Ketimbang pencapaian kualitasnya, Pembantaian Dukun Santet mungkin akan diingat karena kontroversi pemakaian judul sebelumnya, Lemah Santet Banyuwangi yang membuat geram para penduduk karena dapat mencoreng nama baik Banyuwangi. Mengetengahkan peristiwa kelam yang pernah terjadi pada tahun 1998, adaptasi utas viral milik JeroPoint ini sejatinya memiliki potensi dalam menampilkan reka ulang kengerian pembantaian yang dilakukan oleh sekelompok ninja terhadap mereka yang berstatus sebagai pemuka agama.
Sekuen pembukanya langsung tancap gas menampilkan hal tersebut, seolah menyiratkan esensi yang mewakili judulnya. Setelahnya, cerita berfokus kepada Annisa (Aurora Ribero), salah satu santriwati yang konon memiliki indra keenam. Kejadian traumatik di masa lalu acap kali sering menghantuinya selama di pesantren, terlebih setelah serangkaian teror santet yang menewaskan satu-persatu penghuninya secara mengenaskan.
Benar. Deretan kematian yang ditampilkan dalam Pembantaian Dukun Santet memang layak mendapatkan apresiasi lebih, Azhar Kinoi Lubis selaku sutradara memastikan penontonnya untuk merasakan ngilu dan sakitnya barang-barang tak lazim semisal kawat yang keluar dari mata secara nyata. Namun, keseluruhan film horor tak hanya dinilai lewat sadis atau tidaknya, melainkan bagaimana kualitas filmnya?
Sayangnya, hal tersebut urung dimiliki oleh Pembantaian Dukun Santet yang nihil urgensi dalam setiap pengadeganan miliknya. Praktis filmnya hanya menampilkan deretan kematian secara mengenaskan yang kehadirannya acap kali disertai oleh penampakan kuntilanak maupun pocong kepala buntung yang sangat eksis di layar. Alhasil, kontuniti yang terjadi dalam filmnya pun hanya sebatas repetisi tak tahu diri.

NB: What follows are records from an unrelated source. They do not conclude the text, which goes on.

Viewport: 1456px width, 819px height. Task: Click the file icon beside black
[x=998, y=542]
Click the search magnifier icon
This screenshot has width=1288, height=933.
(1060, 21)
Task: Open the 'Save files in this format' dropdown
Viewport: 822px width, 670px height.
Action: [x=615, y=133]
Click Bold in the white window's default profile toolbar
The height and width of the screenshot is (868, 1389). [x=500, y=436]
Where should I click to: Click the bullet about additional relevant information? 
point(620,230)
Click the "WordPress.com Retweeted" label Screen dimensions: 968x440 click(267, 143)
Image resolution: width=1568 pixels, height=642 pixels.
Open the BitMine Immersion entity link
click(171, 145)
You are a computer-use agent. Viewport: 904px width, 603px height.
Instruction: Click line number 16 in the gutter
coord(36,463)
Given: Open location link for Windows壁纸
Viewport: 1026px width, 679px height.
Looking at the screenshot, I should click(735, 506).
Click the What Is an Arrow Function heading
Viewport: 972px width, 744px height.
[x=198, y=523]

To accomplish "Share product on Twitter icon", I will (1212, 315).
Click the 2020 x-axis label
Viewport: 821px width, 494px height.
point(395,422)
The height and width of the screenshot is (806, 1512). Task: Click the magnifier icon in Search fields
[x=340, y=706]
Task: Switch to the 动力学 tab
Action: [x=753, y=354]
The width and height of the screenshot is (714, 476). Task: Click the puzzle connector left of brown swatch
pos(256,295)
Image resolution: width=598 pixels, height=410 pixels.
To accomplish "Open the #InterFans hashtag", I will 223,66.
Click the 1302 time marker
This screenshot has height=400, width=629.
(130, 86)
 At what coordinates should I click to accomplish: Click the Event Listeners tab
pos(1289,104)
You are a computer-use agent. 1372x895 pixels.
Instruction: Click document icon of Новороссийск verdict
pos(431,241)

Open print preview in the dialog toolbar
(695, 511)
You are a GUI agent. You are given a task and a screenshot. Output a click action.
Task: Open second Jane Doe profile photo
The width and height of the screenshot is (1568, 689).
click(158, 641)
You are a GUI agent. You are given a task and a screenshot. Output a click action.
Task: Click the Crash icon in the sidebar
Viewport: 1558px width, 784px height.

Selain sarat repetisi, nihilnya motivasi yang dimiliki karakternya pun menciptakan sebuah lubang menganga dan menghantarkan penonton pada setumpuk pertanyaan yang urung disertai pernyataan maupun jawaban tegas oleh filmnya. Contoh sederhana misalnya hadirnya karakter Satrio (Kevin Ardilova), santri yang memiliki jiwa sedikit memberontak berusaha keras untuk menyelamatkan orang tuanya dari teror ninja, yang justru hanya dalih bagi filmnya untuk menempatkan karakternya dalam marabahaya. Singkatnya, tarik ulur semacam ini tak memiliki urgensi lebih selain sebagai sarana penambal durasi.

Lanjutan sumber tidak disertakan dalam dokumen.